Non-disclosure, of course, is the thrust of the plaintiffs’ argument in the Florida cases. The plaintiffs emphasize that their lawsuits do not challenge the legality of the cost-containment practices themselves but the failure to disclose them to plan members. Previous cases, Pegram included, challenged the use of certain practices — in Pegram, the use of financial incentives to physicians to limit care. The plaintiff plan members’ actions address the HMO’s failure to disclose the physician financial incentives to limit care, the “Undisclosed Cost-Based Criteria” and the other cost-containment measures detailed in their actions.

This concealment-focus is also the means by which the plaintiffs distinguish their cases from the Third Circuit Court of Appeals ruling in August 2000 in Maio v. Aetna, Inc., 221 F.3d 472 (3d Cir. 2000), a RICO class action. In that case, the plaintiff plan members alleged that Aetna fraudulently misrepresented through marketing, advertising, and membership materials that its primary commitment was to provide quality health care services to its HMO members. In fact, they alleged, Aetna’s internal policies, which included medical decision-making by non-clinicians and physician incentives to limit care, sought to contain health care costs and to improve Aetna’s own profitability at the expense of quality of care. As a result, plan members paid more for their policies than they were worth in fact, and hence suffered property damage to that extent.

The Third Circuit held that a cognizable injury to property under RICO’s § 1962(c) could not be established without proof that Aetna failed to perform under its contractual arrangements with plan members. The allegation that the “injury” consisted of a lower quality of care was too speculative, and specific losses on an individual basis would have to be proven to ground a RICO action. The value of the plaintiffs’ coverage “simply cannot be ‘worth less’ unless something plaintiffs were promised was denied them,” reasoned the court.23 The plaintiffs failed to identify specific medical care that was denied, inferior health care that was received, medical treatment that was delayed, or medical injuries that were caused by the alleged fraud. Therefore, plaintiffs could not establish sufficient injury to business or property under RICO.

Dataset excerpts
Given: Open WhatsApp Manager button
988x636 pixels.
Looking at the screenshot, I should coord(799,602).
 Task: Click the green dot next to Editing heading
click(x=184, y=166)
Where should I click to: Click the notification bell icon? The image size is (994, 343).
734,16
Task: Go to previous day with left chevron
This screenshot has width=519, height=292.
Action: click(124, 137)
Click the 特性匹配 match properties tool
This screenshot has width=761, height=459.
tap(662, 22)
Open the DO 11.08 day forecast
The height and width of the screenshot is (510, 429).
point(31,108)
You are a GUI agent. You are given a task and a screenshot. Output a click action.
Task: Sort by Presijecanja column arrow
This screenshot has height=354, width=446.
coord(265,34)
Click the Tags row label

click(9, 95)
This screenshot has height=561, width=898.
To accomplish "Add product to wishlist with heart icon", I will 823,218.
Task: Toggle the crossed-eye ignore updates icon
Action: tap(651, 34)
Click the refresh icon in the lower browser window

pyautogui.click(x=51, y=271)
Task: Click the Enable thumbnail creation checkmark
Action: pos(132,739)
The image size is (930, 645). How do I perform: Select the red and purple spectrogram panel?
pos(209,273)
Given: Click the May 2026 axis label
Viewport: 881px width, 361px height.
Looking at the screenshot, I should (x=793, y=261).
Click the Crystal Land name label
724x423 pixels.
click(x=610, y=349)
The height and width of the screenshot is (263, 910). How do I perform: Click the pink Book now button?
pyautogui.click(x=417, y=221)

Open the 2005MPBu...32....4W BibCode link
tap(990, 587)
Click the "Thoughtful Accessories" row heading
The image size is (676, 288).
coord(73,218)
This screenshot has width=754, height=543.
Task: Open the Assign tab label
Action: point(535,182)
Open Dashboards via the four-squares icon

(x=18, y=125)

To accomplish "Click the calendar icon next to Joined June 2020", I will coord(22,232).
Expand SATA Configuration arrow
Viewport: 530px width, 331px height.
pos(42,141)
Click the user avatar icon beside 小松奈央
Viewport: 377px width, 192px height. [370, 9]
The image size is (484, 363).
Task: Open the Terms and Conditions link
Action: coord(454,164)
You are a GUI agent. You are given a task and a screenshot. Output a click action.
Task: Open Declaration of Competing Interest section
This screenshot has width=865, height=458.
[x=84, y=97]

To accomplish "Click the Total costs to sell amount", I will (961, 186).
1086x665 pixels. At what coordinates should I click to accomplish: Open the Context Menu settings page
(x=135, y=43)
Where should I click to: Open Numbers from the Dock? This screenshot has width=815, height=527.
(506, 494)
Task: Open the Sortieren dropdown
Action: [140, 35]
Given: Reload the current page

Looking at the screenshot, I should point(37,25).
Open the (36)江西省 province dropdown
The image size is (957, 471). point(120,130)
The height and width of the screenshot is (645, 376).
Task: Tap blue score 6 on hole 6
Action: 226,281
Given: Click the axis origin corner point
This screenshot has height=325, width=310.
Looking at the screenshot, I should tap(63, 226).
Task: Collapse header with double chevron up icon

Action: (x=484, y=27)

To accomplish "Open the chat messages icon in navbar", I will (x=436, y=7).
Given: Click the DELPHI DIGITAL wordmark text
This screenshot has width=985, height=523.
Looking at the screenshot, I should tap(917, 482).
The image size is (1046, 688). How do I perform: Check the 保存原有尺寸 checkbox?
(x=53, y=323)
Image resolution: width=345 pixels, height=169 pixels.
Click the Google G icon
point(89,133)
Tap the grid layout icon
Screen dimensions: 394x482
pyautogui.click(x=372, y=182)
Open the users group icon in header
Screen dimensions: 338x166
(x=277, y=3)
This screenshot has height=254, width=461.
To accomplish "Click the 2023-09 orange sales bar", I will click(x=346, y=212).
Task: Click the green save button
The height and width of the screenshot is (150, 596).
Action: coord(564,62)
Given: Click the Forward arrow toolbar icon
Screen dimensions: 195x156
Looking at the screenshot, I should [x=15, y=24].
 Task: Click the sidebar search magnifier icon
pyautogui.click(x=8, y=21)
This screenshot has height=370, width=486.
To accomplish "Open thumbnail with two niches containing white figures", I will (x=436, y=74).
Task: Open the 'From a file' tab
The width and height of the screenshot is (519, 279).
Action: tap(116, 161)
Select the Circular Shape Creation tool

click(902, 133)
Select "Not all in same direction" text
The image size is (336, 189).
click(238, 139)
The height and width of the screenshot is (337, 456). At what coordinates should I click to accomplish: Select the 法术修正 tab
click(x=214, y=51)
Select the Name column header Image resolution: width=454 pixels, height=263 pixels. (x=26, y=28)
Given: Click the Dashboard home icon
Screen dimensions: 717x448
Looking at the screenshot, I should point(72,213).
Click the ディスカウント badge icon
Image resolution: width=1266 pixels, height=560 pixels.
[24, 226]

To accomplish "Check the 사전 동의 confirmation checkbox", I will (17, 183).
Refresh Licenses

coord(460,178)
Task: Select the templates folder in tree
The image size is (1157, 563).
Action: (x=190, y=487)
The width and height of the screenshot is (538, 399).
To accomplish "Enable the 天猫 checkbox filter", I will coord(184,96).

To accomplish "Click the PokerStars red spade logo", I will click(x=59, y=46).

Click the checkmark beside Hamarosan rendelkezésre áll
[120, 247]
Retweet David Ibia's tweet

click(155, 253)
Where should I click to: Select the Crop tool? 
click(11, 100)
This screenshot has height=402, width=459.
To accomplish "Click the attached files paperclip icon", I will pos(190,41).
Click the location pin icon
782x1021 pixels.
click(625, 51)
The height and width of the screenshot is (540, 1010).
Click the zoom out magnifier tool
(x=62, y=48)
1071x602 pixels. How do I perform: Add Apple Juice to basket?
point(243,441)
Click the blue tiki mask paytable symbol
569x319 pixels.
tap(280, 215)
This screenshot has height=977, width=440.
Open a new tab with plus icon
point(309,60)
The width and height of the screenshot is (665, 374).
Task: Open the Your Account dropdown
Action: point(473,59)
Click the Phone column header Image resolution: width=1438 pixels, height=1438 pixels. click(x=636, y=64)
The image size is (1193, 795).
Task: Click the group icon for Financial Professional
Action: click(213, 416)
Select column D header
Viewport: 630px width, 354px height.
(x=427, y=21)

PROBLEM DESCRIPTION:
Answer these questions using the legal excerpt on the Florida HMO cases:
(a) What practice did Pegram challenge?
(b) Which court decided Maio v. Aetna, Inc., and in what month and year?
(c) According to the Third Circuit, what could not be established without proof that Aetna failed to perform under its contractual arrangements with plan members?

WRITTEN REPLY:
(a) The use of financial incentives to physicians to limit care.
(b) The Third Circuit Court of Appeals, in August 2000.
(c) A cognizable injury to property under RICO's § 1962(c).